Work instructions
Write out exactly the lines of the entries below from the one holding "Image resolution: width=646" to the one holding "Screen dimensions: 495x303", inclusive, and leave out all other lines.

Material supplied Block Start

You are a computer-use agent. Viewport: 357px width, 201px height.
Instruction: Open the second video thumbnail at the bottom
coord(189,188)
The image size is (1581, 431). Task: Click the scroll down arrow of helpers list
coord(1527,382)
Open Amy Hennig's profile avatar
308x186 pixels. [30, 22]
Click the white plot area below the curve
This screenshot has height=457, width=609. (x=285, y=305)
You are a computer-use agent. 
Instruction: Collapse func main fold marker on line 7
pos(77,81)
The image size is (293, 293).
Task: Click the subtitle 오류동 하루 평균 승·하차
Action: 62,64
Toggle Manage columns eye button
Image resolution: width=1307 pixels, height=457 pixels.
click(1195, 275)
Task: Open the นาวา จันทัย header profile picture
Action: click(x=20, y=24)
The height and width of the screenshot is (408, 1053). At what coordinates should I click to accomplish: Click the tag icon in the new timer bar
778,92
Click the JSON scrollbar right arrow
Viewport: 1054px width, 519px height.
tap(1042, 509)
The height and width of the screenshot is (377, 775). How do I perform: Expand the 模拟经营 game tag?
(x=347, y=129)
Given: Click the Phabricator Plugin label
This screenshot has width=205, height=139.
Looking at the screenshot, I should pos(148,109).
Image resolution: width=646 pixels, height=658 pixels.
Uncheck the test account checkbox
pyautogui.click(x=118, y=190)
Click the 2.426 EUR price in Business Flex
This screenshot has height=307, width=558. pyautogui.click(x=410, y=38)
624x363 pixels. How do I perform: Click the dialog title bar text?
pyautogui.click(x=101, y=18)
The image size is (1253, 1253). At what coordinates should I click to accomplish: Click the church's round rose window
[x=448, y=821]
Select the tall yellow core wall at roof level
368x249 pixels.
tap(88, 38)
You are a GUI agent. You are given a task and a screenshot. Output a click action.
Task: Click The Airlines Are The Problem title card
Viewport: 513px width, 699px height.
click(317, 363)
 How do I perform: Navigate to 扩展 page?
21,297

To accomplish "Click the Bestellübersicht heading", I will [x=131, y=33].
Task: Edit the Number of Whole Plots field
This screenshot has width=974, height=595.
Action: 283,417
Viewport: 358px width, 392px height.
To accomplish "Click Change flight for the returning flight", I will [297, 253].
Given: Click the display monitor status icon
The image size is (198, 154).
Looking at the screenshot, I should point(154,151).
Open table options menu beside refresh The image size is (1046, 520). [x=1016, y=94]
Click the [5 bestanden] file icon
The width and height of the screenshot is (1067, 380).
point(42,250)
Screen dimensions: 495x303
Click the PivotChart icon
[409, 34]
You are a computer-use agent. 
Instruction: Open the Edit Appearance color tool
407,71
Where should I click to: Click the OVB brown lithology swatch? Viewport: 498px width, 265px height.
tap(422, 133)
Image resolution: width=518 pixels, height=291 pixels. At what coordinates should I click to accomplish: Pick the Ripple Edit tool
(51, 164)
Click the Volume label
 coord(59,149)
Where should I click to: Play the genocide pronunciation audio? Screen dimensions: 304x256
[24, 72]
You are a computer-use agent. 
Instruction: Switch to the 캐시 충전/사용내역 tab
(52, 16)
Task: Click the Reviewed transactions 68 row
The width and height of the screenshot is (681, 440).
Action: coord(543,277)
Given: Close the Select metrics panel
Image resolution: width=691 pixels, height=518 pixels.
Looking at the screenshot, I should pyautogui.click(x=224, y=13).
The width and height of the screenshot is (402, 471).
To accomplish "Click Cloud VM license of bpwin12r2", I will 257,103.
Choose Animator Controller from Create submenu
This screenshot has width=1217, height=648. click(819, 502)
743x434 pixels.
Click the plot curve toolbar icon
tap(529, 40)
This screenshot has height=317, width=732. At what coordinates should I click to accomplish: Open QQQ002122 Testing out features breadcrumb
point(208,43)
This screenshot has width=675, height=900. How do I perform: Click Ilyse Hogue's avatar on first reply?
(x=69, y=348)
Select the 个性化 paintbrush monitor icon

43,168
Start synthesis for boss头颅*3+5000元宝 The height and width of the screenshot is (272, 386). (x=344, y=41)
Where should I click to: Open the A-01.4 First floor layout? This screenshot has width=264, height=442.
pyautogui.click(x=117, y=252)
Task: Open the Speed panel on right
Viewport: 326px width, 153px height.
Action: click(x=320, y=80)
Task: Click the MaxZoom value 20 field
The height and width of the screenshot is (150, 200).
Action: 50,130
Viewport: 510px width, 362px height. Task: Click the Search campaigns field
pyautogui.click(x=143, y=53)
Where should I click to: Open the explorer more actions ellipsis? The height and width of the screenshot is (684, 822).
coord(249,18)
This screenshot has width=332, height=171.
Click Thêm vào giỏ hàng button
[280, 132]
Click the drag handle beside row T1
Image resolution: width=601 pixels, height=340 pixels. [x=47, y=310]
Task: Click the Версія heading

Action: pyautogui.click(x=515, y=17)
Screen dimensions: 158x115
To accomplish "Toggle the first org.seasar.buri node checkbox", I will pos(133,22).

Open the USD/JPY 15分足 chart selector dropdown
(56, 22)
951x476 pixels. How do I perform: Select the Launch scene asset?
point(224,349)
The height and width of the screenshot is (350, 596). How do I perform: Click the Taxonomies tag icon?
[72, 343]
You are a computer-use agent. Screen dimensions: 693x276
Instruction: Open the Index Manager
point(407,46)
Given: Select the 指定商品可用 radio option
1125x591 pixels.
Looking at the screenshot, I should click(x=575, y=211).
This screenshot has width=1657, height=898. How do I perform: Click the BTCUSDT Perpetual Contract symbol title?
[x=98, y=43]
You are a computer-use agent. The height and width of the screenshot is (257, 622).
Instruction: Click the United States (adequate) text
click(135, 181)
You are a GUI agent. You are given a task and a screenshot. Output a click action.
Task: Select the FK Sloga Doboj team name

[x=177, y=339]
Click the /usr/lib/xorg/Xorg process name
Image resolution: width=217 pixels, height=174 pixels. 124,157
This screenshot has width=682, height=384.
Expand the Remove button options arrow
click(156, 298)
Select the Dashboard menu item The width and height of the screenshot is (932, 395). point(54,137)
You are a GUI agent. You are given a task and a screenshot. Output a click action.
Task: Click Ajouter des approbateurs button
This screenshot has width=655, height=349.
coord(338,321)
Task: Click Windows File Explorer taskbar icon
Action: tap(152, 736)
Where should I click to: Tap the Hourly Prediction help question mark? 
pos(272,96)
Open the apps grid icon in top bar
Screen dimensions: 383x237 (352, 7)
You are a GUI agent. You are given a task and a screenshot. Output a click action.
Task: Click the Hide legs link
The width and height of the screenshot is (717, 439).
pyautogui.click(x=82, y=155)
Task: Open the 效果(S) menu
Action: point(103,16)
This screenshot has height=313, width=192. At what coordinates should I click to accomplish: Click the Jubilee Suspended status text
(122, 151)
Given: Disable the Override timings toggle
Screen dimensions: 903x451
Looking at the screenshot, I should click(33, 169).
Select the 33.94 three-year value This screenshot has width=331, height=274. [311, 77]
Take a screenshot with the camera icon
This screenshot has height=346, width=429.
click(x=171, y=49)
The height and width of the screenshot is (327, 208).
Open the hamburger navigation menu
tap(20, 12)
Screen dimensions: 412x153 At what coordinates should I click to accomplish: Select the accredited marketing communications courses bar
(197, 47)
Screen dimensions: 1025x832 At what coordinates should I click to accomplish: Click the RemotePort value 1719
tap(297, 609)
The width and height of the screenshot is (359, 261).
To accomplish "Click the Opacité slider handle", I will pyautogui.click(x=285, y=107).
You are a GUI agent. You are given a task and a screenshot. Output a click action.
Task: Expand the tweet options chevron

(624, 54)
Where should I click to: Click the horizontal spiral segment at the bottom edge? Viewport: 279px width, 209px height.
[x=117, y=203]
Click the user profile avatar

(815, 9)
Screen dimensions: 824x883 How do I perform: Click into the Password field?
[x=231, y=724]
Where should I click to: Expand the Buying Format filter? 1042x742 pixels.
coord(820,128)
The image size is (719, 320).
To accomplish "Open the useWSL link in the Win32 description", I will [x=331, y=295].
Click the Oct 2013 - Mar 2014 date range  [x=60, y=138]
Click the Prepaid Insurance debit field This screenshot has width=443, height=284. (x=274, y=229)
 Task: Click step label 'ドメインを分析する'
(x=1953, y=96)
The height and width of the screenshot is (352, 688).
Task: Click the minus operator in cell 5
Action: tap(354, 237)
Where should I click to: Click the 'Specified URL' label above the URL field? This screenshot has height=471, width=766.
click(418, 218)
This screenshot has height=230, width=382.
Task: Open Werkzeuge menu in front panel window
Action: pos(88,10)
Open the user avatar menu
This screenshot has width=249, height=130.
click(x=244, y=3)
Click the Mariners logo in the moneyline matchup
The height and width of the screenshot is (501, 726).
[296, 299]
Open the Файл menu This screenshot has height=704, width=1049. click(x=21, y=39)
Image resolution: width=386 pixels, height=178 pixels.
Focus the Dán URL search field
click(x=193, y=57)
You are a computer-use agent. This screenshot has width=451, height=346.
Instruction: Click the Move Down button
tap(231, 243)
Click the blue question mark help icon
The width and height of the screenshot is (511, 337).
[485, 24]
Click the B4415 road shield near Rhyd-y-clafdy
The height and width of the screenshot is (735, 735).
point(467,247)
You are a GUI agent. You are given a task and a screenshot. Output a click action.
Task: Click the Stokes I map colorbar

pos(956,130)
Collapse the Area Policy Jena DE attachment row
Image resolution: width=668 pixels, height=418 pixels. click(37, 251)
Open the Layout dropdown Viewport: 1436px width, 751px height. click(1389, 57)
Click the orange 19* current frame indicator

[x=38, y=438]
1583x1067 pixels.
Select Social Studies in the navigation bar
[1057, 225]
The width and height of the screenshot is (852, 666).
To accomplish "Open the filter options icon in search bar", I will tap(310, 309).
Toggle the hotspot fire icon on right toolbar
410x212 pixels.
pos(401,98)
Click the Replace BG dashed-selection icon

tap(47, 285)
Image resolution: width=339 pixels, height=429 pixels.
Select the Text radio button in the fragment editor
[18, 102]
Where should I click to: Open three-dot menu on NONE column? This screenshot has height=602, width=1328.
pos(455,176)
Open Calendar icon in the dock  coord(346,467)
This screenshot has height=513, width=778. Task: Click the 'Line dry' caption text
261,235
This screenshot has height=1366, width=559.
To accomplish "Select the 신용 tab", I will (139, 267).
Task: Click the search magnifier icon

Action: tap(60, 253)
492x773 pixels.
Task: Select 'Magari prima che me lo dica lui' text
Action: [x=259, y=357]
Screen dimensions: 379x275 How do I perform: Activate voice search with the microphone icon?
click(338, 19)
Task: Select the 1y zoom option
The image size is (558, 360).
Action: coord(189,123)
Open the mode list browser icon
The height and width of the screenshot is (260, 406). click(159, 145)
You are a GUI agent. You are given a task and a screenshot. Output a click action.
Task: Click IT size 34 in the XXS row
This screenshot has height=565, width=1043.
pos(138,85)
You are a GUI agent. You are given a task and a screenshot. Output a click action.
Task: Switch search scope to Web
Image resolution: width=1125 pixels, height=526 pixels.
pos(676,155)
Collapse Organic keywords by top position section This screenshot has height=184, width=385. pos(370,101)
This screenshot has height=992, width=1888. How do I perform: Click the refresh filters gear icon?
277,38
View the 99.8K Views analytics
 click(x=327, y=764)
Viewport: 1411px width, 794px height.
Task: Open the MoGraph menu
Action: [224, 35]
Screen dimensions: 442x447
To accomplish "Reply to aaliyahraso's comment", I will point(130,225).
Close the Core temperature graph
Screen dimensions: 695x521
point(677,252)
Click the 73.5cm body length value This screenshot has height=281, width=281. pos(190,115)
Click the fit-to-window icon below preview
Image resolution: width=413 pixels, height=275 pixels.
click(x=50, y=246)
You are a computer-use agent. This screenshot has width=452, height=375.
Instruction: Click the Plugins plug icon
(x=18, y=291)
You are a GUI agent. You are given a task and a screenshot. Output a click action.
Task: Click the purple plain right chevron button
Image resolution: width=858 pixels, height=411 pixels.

Material supplied Block End

Written response
Image resolution: width=646 pixels, height=658 pixels.
Uncheck the test account checkbox
pyautogui.click(x=118, y=190)
Click the 2.426 EUR price in Business Flex
This screenshot has height=307, width=558. pyautogui.click(x=410, y=38)
624x363 pixels. How do I perform: Click the dialog title bar text?
pyautogui.click(x=101, y=18)
The image size is (1253, 1253). At what coordinates should I click to accomplish: Click the church's round rose window
[x=448, y=821]
Select the tall yellow core wall at roof level
368x249 pixels.
tap(88, 38)
You are a GUI agent. You are given a task and a screenshot. Output a click action.
Task: Click The Airlines Are The Problem title card
Viewport: 513px width, 699px height.
click(317, 363)
 How do I perform: Navigate to 扩展 page?
21,297

To accomplish "Click the Bestellübersicht heading", I will [x=131, y=33].
Task: Edit the Number of Whole Plots field
This screenshot has width=974, height=595.
Action: 283,417
Viewport: 358px width, 392px height.
To accomplish "Click Change flight for the returning flight", I will [297, 253].
Given: Click the display monitor status icon
The image size is (198, 154).
Looking at the screenshot, I should point(154,151).
Open table options menu beside refresh The image size is (1046, 520). [x=1016, y=94]
Click the [5 bestanden] file icon
The width and height of the screenshot is (1067, 380).
point(42,250)
Screen dimensions: 495x303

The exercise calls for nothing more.